Published by Mantle, an imprint of PanMacmillan, 20 Wharf Road, London NI 9RR
“Dead Man’s Blues” is a fantastic book that takes the reader back to the wild Chicago of 1928 where the booze and drugs flowed freely. The city is controlled by Alphonse Capone, a man in the grip of tertiary syphilis. The disease is in its third, incurable stage.
Capone had syphilis for over 15 years before he went to an out-of-town doctor under a pseudonym and got the bad news. It shook him to his core.
Capone was so upset by the news that he had his bodyguards drop him off at a sauna to relax his nerves. They waited outside while he reminisced about the doctor’s words: “If it develops into neurosyphilis, the spirochete, like a worm, will enter the brain and attack the frontal lobes—your personality may become exaggerated.” He sat in the sauna brooding until his mood changed when he rationalized that now he could do anything he felt like doing and could blame his behavior on the illness.
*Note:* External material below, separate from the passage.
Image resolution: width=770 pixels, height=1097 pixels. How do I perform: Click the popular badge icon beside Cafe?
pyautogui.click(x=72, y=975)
With this in mind, Al Capone goes violent in the sauna before he leaves, riding off with his bodyguards afterward.
All the greats of jazz make their appearance in this thrilling crime drama—Louis Armstrong, Duke Ellington, Henry Hines, etc. Chicago is the Big City, and corruption is its first name.
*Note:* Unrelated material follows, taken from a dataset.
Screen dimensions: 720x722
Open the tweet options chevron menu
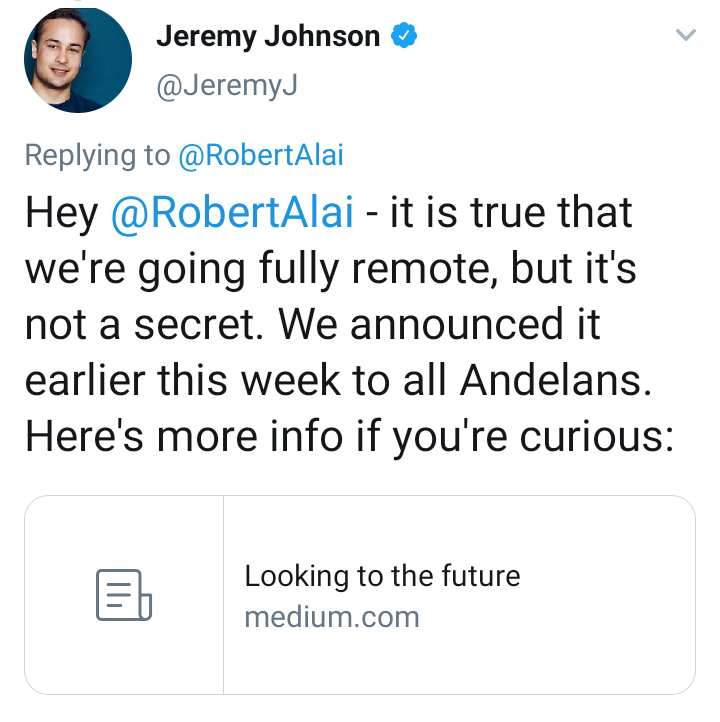pos(685,35)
Pinkerton detectives Michael Talbot and Ida Davis play a major role in this book, hunting down a serial killer who likes to take out the eyes of his victims and leave them staring into space next to the corpse.
This is Ray Celestin’s second book. His first book, “The Axeman’s Jazz,” took place in New Orleans in 1919, and a few of the same characters appear, more developed, in “Dead Man’s Blues.” Two of the main carry-over players are detective Michael Talbot, who’s married to a black woman (a big deal back in that era), and Ida Davis, Michael’s Pinkerton partner, who is a light-skinned black woman who can pass for white, which she uses to her advantage.
Michael and Ida are offered $50,000, which was big money in those days, by a society belle, to find her daughter Gwendolyn. But because there is a conflict of interest, they have to decide whether to take the job and leave the Pinkertons or decline and stay on the payroll.
“The Axeman’s Jazz,” Ray’s debut novel, won the CWA John Creasey New Blood Dagger Award and was shortlisted for the Theakston’s Crime Novel of the Year 2014. Actually, as good as his first book was, Celestin’s second book, “Dead Man’s Blues,” caps it and is much more cohesive. It appears that “The Axeman’s Jazz” was the introduction to what is going to be a four-book series dealing with the era of Prohibition.
You might not hear much about Ray Celestin here in the United States, but his books are both best sellers in Europe. It’s ironic that they deal with our history, the unwritten history of the mobs, the drugs, the brothels and the free-flowing liquor of the time. The story narrates one of the most corrupt periods in the United States’ history.
Another main player in the story is Dante Sanfelippo, a gangster from Chicago, who made it big in New York City. But because of a tragedy unwittingly engineered by men he knew, Dante was responsible for the death of his wife Olivia and a bunch of New York mobsters. It so happened that champagne was laced with poison by guys who didn’t know what they were doing, but Dante was responsible for the distribution of the brew.
The poison brew also struck Chicago. But because of the quick action of a few bodyguards, the politicos and gangsters who drank the poison were rescued by prompt medical help. Al Capone, ironically, calls Dante back to Chicago to find the people at fault for the tragedy in New York and the near tragedy in Chicago.
Ever since the poison brew struck and killed Dante’s wife, he turned to heroin to ease the pain of his conscience. This puts him even more at risk of raising the ire of Alphonse Capone, who hates people who use and/or deal heroin, because he believes it makes them unreliable.
At one point, Dante scores a small block of heroin from his favorite shoeshine man and goes to the beach to shoot up. While he’s shooting up, a stray dog comes over to him and watches. Afterward the dog cuddles up to him so he takes it home. One of his friends names the dog Virgil, from Dante’s “Inferno,” and the name sticks.
Much of what I have related to you is just background information. I don’t want to reveal the main plots of the story because this is a book you should read and enjoy firsthand—after all, it’s a piece of American history that they don’t teach in school. Ray Celestin will be regarded as one of the great fiction writers in the near future. Currently, he lives in London, but you can buy his book, “Dead Man’s Blues,” at the Harvard Bookstore in Harvard Square.